魏楹蹙眉,“挨了踢还粉饰太平,必有所图。”
看着沈寄白玉般的脸庞,他小声道:“我都叫你出门记得戴帏帽了。”
“他跑到女眷聚集的地方来,能怪得了我麽?现在要怎麽办?”
“我托容七少去打听一下小侯爷的口味。送他两个美人,看这事摆得平不。
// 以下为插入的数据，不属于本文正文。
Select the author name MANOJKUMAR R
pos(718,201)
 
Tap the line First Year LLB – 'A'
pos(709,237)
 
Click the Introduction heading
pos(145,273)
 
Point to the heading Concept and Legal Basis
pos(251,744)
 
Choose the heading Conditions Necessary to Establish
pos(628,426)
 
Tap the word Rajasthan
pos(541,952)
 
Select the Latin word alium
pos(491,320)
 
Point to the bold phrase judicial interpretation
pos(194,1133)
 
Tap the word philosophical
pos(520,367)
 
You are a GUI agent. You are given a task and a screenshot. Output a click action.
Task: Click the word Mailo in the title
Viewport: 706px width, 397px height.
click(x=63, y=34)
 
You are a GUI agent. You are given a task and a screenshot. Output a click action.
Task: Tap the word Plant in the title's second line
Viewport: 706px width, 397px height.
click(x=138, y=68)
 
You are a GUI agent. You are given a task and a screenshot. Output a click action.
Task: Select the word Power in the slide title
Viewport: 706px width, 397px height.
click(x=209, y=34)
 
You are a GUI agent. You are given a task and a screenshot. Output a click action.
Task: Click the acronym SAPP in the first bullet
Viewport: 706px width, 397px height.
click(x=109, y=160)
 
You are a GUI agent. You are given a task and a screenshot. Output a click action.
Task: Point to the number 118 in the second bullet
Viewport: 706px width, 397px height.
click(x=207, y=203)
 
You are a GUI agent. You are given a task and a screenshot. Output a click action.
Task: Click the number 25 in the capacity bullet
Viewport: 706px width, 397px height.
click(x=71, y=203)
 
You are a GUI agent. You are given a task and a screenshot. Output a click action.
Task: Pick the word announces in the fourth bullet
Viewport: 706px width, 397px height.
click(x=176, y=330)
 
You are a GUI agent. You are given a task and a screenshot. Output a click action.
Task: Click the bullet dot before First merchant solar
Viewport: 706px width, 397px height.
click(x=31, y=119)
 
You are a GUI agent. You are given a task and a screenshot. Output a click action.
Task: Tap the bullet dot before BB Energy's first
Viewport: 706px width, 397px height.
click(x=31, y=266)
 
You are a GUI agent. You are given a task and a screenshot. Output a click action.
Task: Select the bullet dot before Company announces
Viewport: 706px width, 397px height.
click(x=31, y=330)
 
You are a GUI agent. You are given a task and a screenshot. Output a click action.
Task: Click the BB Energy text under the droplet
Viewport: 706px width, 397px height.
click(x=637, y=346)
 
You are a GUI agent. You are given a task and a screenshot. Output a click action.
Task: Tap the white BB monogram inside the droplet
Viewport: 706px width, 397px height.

”
沈寄瞪眼,还要送两个姑娘去给那衙内糟蹋?
魏楹看她一眼,“也没有别的办法。而且甲之砒霜,也许是乙之蜜糖。现在就是我想到七皇子门下去,他也是不会收这麽个反複无常的小人的。何况,我也不想站队。事不宜迟,我立即让人追上容家的马车。”
沈寄的好心情全被破坏了。
魏楹进一步道:“那些扬州瘦马本来就是为达官贵人準备的,不存在推谁入火坑。”
嗯,是听说有这样的女子。
“不过”
“嗯?”
“很贵,準备两千两吧。”
沈寄哀叹,两千两,又是两千两。
她也太败家了吧。
今年一年的收益也才三千多两啊。
要是没有老太爷给魏楹两万两银子成亲,他们早就山穷水尽了啊。
她日后非得更努力的赚钱不可了。
魏楹摇摇头,此事最要紧的就是安抚下小侯爷被踢了一脚的怒气。(虽然他很想再补一脚,就那个部位。)
要不然闹大了,可就真的算是捅破天了。
他看着沈寄,“别去想那麽多了。过两日我就送你上路,我把这件事摆平然后立即赶来追你。这两天你就不要再出门去了,在家称病。”
看他锁着眉头,沈寄拉住他的袖子,“魏大哥,你别怪我,我以后一定会赚更多的银子回来的。”